Monday, January 10, 2011

Emotional.

I wasn't going to write about this, in case he ever reads this, but it's been on my mind constantly lately and I have to share it somewhere.

Mike has sounded more and more depressed every time we talk. I know he's been drinking a lot, too. I'm worried about him. I'm hoping that when he gets done with vacation and back into the swing of things at work he will be able to shake this funk. He says it will get better when he goes back to work, he won't be alone all day and such. But what if it doesn't? I'm so far away, I don't know how to help him get the help he may need if this gets any worse. Having a background in psychological counseling makes me pretty good on the phone, but he's got no one to hold, no one to hug him or kiss him. Physical affirmation is so important to him, though I don't know if he realizes it. It kills me to see him like this. Honestly, this hurts more than seeing him with someone else. I've told him many times that I don't want him being lonely on account of me, and I know he's gone out on dates but I guess nothing has worked out. I'm so sad. I want him to be happy.
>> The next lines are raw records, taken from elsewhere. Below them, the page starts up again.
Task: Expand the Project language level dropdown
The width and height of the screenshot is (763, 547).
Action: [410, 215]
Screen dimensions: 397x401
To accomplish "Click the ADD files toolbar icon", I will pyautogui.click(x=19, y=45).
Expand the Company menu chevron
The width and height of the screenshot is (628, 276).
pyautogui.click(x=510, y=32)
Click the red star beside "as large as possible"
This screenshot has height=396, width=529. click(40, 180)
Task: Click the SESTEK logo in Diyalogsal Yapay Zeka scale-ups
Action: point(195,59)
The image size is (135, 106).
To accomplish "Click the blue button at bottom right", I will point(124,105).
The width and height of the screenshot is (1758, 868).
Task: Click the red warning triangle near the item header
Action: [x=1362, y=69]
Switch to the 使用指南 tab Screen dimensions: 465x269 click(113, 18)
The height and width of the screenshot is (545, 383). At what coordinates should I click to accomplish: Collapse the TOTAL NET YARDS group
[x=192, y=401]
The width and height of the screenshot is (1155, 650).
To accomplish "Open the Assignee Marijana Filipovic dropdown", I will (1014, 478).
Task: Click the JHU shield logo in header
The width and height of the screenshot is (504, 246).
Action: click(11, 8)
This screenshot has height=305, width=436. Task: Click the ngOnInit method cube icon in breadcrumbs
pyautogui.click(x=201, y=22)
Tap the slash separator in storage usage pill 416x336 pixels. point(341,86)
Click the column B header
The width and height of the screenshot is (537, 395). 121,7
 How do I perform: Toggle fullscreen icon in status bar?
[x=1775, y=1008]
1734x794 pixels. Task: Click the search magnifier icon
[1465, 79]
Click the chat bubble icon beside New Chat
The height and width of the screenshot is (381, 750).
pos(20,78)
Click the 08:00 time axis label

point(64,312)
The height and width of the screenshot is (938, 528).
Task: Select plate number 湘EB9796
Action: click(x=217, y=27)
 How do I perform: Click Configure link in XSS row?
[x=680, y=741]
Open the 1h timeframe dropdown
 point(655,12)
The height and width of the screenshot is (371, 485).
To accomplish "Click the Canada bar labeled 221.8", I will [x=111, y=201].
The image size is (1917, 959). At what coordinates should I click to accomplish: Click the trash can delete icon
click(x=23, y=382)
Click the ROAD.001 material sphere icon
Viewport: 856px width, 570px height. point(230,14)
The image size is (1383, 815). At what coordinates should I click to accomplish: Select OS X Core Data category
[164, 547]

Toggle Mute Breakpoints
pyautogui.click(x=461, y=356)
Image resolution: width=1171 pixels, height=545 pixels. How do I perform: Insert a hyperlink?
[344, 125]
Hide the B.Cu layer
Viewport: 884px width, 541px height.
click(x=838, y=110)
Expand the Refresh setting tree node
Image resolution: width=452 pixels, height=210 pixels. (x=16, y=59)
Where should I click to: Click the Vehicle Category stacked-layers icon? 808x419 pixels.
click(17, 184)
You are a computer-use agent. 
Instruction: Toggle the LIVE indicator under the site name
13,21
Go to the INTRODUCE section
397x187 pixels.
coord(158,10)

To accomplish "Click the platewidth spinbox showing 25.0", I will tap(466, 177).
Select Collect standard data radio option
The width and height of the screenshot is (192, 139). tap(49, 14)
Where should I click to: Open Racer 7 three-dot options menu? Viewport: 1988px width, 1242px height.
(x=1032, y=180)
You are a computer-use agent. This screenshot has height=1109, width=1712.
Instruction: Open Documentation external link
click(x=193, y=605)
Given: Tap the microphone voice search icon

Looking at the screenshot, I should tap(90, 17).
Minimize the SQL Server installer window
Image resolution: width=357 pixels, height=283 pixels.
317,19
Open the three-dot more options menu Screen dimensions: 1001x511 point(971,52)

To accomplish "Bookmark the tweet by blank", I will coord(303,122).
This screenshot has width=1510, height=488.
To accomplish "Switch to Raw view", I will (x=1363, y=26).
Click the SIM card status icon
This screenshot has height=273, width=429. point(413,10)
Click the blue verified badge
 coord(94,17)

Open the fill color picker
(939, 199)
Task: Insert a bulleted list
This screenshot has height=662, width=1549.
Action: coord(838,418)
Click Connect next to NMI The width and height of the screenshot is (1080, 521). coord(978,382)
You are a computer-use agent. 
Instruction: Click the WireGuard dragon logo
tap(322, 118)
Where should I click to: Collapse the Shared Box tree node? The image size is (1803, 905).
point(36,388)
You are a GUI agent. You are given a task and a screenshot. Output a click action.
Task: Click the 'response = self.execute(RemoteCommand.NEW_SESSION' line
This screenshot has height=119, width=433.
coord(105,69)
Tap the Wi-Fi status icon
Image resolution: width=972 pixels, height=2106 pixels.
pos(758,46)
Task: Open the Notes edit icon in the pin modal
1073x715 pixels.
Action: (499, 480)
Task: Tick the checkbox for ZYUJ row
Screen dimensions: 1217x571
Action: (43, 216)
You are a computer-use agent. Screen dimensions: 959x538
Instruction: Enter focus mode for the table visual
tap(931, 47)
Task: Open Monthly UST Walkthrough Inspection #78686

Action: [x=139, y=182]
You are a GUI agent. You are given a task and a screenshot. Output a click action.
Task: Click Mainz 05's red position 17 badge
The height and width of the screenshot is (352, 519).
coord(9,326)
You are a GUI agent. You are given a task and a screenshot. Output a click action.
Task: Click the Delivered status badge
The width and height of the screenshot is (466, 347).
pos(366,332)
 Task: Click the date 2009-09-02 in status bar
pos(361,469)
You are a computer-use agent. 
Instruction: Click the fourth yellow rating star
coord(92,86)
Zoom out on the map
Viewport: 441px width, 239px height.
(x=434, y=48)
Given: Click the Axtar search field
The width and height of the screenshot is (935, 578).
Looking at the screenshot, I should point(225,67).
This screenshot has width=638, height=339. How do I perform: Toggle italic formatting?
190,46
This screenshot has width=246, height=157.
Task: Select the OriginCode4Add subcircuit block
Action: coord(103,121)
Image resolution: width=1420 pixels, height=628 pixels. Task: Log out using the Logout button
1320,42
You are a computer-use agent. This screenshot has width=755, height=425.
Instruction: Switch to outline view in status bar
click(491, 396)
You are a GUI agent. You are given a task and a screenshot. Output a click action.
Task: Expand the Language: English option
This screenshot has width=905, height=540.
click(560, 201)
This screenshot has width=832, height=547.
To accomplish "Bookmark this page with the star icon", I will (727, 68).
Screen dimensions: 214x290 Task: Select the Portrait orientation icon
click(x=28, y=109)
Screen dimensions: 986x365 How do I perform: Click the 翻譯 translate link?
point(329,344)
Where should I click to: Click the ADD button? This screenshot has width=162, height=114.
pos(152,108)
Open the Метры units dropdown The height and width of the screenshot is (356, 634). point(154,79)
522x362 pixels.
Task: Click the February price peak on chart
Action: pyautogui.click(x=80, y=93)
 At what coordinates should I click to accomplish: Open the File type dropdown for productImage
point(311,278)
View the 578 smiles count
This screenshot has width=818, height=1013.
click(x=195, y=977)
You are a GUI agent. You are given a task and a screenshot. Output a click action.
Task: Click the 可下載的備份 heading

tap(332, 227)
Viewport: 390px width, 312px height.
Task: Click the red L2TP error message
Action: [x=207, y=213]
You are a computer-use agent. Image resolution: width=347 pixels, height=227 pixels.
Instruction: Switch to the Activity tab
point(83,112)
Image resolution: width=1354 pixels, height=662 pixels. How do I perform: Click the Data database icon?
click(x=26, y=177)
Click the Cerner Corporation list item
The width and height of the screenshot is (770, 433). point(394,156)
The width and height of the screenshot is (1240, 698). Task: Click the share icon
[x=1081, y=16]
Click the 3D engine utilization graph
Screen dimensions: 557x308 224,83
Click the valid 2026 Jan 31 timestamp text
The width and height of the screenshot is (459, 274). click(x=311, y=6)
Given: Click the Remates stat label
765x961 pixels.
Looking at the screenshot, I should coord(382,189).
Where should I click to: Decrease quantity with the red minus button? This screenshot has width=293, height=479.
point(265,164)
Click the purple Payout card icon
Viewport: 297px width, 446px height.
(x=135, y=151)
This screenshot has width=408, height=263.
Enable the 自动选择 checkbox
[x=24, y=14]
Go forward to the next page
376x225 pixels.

Also, I've been pretty sad lately myself. I'm absolutely heartsick. For Halifax, for Mike, for my old life. I know I'm on to great things, and that what I've got going on here in Illinois is amazing- great friends, derby, and being close to my family have all been immeasurably beneficial these past months... but after reviewing the past year of my life, I'm hurting bad for the old days. I can't even tell you what I would do to be back in Timberlea, or at Gus's Pub, or wandering Spring Garden without a dollar to my name. I'd jump at the chance to bet blisters on my feet from canvasing the city with fliers for the next show. Spending days with friends doing absolutely nothing, but enjoying every minute, that's the shit I live for. I can't tell you the last time I had a day like that. Fuck.

If this is what growing up feels like, fuck it.

1 comment:

  1. all i can say is *hugs*.
    the good outweighs the bad eventually.